In the short term, many agents will spoof human activity to take these actions. This is complex, requiring realistic human IP addresses, devices, and behaviors, as well as managing sensitive user credentials. It’s also relatively high-risk: a misstep could result in a user’s account being banned. But we expect that so long as the actions are reasonable and directed by a user, most platforms should be amenable (or at least turn a blind eye) to the activity.
In the longer term, we expect there will be separate pathways for machine authentication and authorization. These might look like consumer-directed service accounts. We think it will be a while before these are commonplace and might only be delivered with agent APIs instead of the web interface.
Website design/implementation
Today’s web applications are designed for visual consumption. The actual website code is often difficult to interpret, whether for system design (e.g. calling external services) or to stop scraping through deliberate obfuscation.
If they want to support AI agents, websites of the future might undergo redesigns that are invisible to the human eye but help agents navigate. You could imagine redesign or decoration of HTML elements with additional comments to help an agent understand what is what. Websites could even have invisible “agent sections” that are specifically designed for AI users.
We think dual-use websites are likely to remain important for a long time. But there are a couple potential trends that could change their relevance.
AI-generated APIs: As discussed above, it’s hard to build and maintain useful APIs. As AI code generation matures, the effort required to create a full-featured, agent-friendly API could drop by an order of magnitude. If that’s the case, more companies might maintain both websites designed for humans and APIs designed for agents.
New business models: Most businesses today rely on direct traffic to make money. There are inherent disadvantages to a site’s usage come through a third-party assistant versus a direct visitor, but it’s possible more platforms find a usage-based model, exclusive partnerships, or other business arrangements that incentivizes them to prioritize agents.

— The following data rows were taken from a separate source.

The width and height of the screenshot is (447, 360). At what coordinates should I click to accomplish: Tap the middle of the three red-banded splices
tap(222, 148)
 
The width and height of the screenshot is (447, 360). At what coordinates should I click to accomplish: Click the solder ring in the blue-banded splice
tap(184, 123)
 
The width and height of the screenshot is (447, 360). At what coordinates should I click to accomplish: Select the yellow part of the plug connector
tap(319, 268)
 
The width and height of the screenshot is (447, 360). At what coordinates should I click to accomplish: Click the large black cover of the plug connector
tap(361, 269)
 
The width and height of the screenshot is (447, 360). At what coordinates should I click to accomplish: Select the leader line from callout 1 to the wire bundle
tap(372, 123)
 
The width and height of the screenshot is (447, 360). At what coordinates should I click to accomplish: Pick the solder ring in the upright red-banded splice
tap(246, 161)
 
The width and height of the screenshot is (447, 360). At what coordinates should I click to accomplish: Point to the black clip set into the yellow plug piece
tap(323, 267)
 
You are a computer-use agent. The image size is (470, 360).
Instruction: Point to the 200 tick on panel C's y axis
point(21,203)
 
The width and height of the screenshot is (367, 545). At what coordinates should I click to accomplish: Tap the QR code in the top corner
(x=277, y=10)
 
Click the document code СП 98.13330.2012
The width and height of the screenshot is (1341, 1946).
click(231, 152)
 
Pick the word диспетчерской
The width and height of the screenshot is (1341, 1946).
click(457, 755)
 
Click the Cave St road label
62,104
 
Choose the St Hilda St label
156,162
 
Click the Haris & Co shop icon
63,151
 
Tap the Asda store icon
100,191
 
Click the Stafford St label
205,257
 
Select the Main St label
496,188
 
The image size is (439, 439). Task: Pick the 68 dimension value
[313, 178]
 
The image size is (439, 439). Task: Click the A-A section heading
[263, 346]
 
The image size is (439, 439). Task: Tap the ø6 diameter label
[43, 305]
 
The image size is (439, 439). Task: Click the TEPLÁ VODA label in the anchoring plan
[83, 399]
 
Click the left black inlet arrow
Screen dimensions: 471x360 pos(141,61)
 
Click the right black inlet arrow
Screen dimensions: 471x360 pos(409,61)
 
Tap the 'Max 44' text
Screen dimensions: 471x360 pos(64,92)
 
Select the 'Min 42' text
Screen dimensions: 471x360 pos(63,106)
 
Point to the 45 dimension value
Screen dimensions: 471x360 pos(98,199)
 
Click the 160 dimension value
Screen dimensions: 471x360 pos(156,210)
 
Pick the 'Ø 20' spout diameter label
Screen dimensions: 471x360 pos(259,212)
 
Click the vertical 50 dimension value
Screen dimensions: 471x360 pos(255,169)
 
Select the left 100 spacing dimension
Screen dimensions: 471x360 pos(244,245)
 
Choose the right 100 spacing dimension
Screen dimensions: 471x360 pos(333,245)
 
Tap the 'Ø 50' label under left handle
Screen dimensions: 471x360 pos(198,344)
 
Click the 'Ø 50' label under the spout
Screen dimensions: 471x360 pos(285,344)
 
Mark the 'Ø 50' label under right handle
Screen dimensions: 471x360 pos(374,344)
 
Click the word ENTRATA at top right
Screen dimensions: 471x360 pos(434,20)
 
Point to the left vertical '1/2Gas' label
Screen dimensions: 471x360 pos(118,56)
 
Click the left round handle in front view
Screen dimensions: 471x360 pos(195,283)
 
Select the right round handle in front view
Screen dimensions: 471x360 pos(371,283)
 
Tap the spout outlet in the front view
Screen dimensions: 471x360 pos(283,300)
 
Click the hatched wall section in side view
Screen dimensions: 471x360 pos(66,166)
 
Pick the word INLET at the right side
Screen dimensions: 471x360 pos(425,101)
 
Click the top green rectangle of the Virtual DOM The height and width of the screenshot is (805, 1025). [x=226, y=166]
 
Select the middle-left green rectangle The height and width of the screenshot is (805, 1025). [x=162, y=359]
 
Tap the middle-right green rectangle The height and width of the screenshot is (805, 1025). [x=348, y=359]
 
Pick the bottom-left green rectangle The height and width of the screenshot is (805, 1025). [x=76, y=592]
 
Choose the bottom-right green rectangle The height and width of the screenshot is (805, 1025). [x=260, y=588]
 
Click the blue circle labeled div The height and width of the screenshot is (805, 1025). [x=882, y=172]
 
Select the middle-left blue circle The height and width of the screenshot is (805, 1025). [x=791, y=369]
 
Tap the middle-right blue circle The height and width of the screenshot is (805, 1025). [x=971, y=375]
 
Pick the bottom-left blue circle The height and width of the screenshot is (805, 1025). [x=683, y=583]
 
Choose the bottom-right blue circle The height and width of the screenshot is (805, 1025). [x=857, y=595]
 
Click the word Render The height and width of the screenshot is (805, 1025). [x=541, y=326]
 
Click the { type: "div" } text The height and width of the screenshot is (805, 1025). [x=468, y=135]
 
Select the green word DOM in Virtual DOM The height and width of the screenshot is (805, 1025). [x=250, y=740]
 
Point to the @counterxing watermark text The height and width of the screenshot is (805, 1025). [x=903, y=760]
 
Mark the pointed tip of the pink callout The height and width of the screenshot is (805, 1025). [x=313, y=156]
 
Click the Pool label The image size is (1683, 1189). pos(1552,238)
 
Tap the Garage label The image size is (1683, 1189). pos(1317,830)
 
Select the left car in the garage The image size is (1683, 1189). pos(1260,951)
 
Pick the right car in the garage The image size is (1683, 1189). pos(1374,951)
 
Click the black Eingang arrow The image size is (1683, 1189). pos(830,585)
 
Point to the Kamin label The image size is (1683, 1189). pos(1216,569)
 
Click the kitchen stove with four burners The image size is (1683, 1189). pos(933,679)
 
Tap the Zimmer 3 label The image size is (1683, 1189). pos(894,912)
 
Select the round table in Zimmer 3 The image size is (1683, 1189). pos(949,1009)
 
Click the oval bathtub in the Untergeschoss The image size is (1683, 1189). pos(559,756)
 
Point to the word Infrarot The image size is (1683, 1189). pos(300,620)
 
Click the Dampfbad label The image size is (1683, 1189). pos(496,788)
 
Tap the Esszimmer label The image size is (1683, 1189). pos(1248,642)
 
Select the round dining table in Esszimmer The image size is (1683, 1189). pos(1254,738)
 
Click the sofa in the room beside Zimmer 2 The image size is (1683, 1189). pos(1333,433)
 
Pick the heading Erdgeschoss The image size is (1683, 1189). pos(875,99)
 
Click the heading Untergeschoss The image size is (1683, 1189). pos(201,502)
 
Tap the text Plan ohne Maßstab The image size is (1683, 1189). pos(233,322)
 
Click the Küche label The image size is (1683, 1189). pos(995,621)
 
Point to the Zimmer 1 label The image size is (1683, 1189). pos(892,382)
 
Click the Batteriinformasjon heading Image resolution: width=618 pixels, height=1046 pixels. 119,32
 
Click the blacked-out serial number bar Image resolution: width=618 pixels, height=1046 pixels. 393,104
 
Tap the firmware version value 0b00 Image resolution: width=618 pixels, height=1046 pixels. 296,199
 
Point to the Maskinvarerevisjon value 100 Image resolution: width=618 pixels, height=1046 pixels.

Assistant adoption/demand aggregation: It’s possible that assistant platforms like ChatGPT, Gemini, and Meta AI become the predominant way many consumers engage with the web. Much of this change is behavioral – how many people enjoy browsing the web and will prefer to shop themselves versus having a virtual assistant provide 1-2 options? If a majority of people use assistants to make purchasing decisions, most companies will have no choice but to provide first-class support to AI agents (just as most brands have to sell on Amazon).